### PROBLEM
Please output every line of the data below verbatim, leaving out the pictures.

### DATA FOR PROCESSING
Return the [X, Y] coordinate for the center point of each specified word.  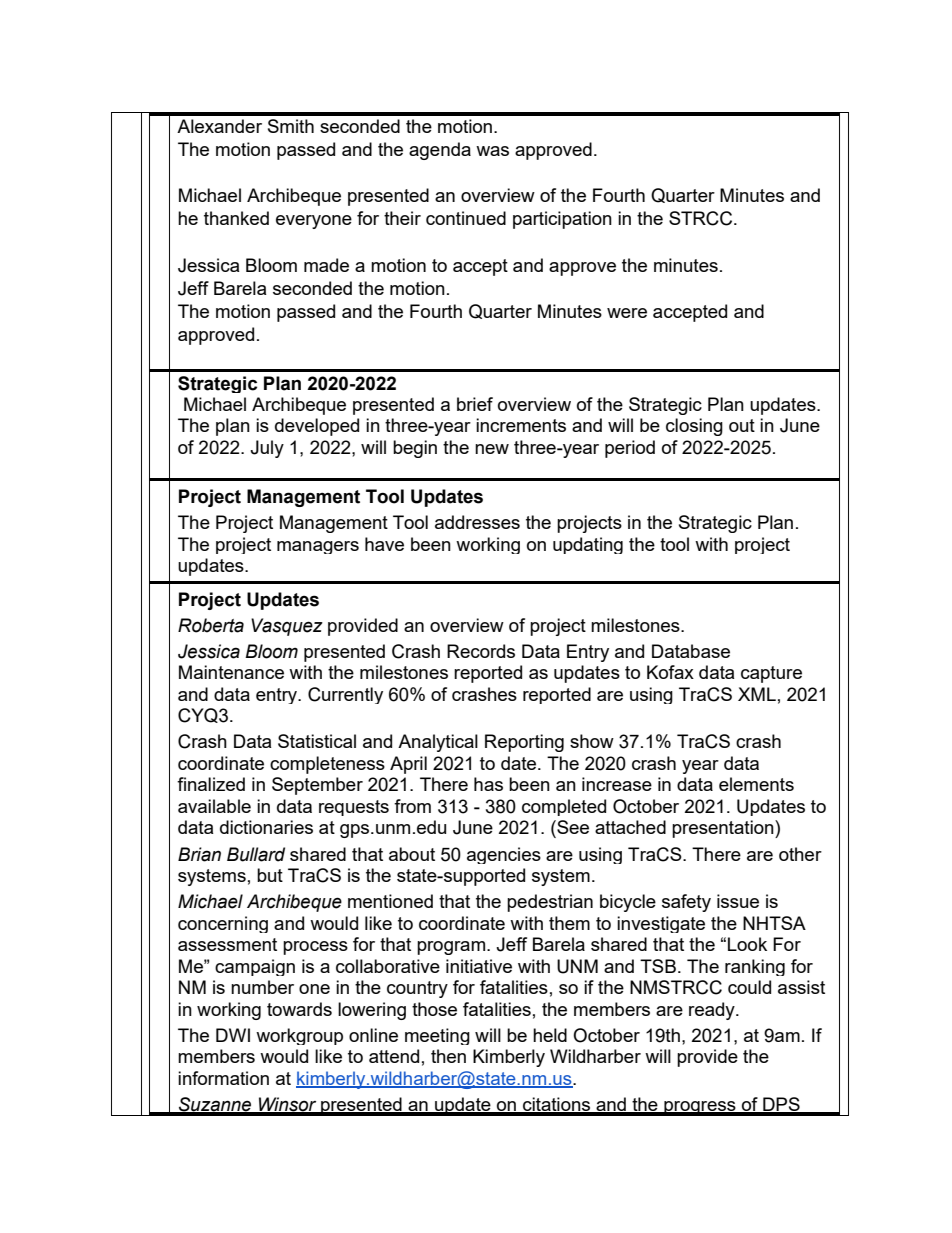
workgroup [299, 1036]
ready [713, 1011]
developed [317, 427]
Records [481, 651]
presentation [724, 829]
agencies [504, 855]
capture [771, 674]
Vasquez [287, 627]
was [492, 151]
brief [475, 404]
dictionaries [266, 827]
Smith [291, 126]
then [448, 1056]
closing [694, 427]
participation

### OUTPUT FOR THIS TASK
Return the [X, Y] coordinate for the center point of each specified word.  
workgroup [299, 1036]
ready [713, 1011]
developed [317, 427]
Records [481, 651]
presentation [724, 829]
agencies [504, 855]
capture [771, 674]
Vasquez [287, 627]
was [492, 151]
brief [475, 404]
dictionaries [266, 827]
Smith [291, 126]
then [448, 1056]
closing [694, 427]
participation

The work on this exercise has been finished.